● **Your tasks**
**a.** Answer these questions using the forum thread on choosing firearms for women. Mark each answer to match its question.
(i) Which pistol does one reply say is designed to be easier to rack?
(ii) What gun from the father's collection was kept rather than sold?
(iii) According to the thread, what does an open cylinder on a double action revolver mean?
**b.** Summarize the forum thread on choosing firearms for women in two sentences.
**c.** Write the next part of the forum thread on choosing firearms for women, picking up after its last sentence.

Firearm for women

What firearms have you all found to be effective for home use for your wives/daughters? Many women can’t rack a slide on a semiauto and so revolvers seem to be a good way to go.

Would live to get the thoughts of the community here.

Anytime wives or daughters have tried to get into my home, I’ve been able to fend them off with knives or blunt objects. No guns required.


Revolvers are great. For men also.

For autos, I hear the M&P Shield EZ is designed to be easier to rack.

Training and practice can overcome a lot of apparent hurdles. There are techniques that help with racking the slide.

1 Like

We’re gonna turn Sanityville into a gun forum if we’re not careful. :slight_smile:

So, I have some experience in this.

First of all, it must be acknowledged that there is no substitute for your wife/daughter/mother actually being familiar with guns and shooting in general. It isn’t enough to just spec a theoretically ideal weapon for them if they never actually become familiar with it.

With that backdrop, here’s my experience. A few years ago, after my dad died, Mom wanted to keep a gun in the house – either a handgun in her nightstand, or maybe a long gun in the closet. She has been around guns her whole life, and did some shooting with Dad back in the day, but she’s never really handled loaded guns on her own. Her experience had more been the kind of shooting where Dad loaded the gun for her, etc.

I sold off most of Dad’s guns to help support my mom, but one of the guns we kept around was an old 9mm Marlin Camp Carbine. As semi-automatics go, it’s a very straight forward action to operate. I took Mom to the range to shoot it, and spent time teaching her how it works, etc. But one thing that became clear to me is that the semi-automatic action made her very anxious. She was worried about being able to confirm if it was loaded, make sure she unloaded it properly, etc.

So we looked at double action revolvers together. One of the great things about DA revolvers is that they give the user the best visual piece of mind to know the gun has been made safe. If the cylinder is open, the gun is out of battery, and there’s no guesswork to be done at a glance. This gave her piece of mind.

● **Data shown**

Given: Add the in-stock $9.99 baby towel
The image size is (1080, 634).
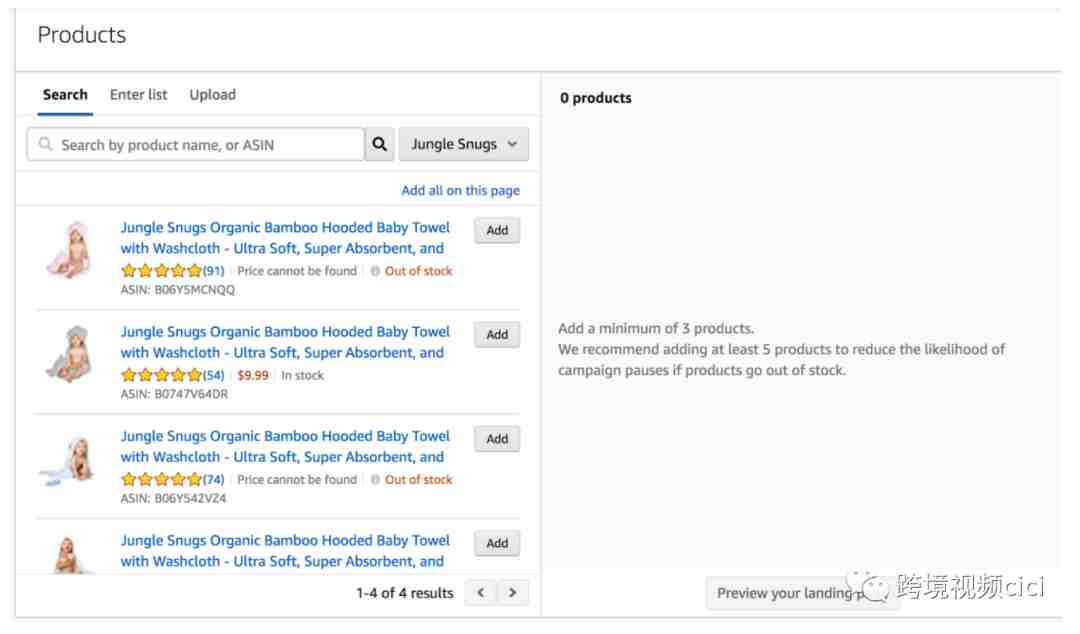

● **Replies**
**a.**
(i) The M&P Shield EZ.
(ii) An old 9mm Marlin Camp Carbine.
(iii) The gun is out of battery, so it can be seen at a glance that the gun has been made safe.

**b.** A forum post asks which firearms work well for wives and daughters at home, noting that many women cannot rack a semiautomatic slide, and replies suggest revolvers and the M&P Shield EZ and stress training and practice. One respondent describes teaching their mother to shoot a 9mm Marlin Camp Carbine, finding that its semiautomatic action made her anxious, and then looking at double action revolvers with her, because an open cylinder shows at a glance that the gun is safe.

**c.**
The next problem we encountered though was the issue of her physical strength. My mother isn’t feeble, but she has some of the normal wear and tear that a 60 year old woman typically does. Between arthritis and simply never having the need to develop certain hand muscles, a double action trigger pull (on any stock revolver, anyway) was simply difficult for her. We also had to factor in what she could handle for recoil, the need for a positive grip, etc.

We ultimately ended up with a 3" Taurus Judge, for a few reasons. First, she liked the heft of it, and the way she was able to grip it. Second, she was able to shoot it very well and with good confidence in single action mode. Third, I handload .45 Colt, so that gives her something to practice with.

The problems this left us with though are some of her underlying confidence problems with guns. For example, if she cocks the hammer into SA mode, she is deathly scared of how to lower the hammer without firing. Moreover, she maintains an irrational fear of handling a loaded gun – no matter how much I assure her and explain the physics that a DA revolver with a transfer bar is about the safest mechanism for a gun to be at rest that one could conceive of. I am glad she has a proper respect for a loaded gun, but it’s debilitating to her. So she keeps it in a drawer in her nightstand, but she waits until I come over to get it out and have me help her unload it.

My goal, ultimately, is to convince my mother to come move in with our family. She isn’t quite there yet though.

As for my wife, I used to have a snub-nosed SP101 that was kept loaded in a safe in the closet. But even with my wife, the DA pull was too heavy. This could have been overcome with more range time, no doubt, but we simply don’t have a lot of that. I installed lighter springs as well (as light as I am comfortable going in a defense gun, anyway), and it was still bothersome to her.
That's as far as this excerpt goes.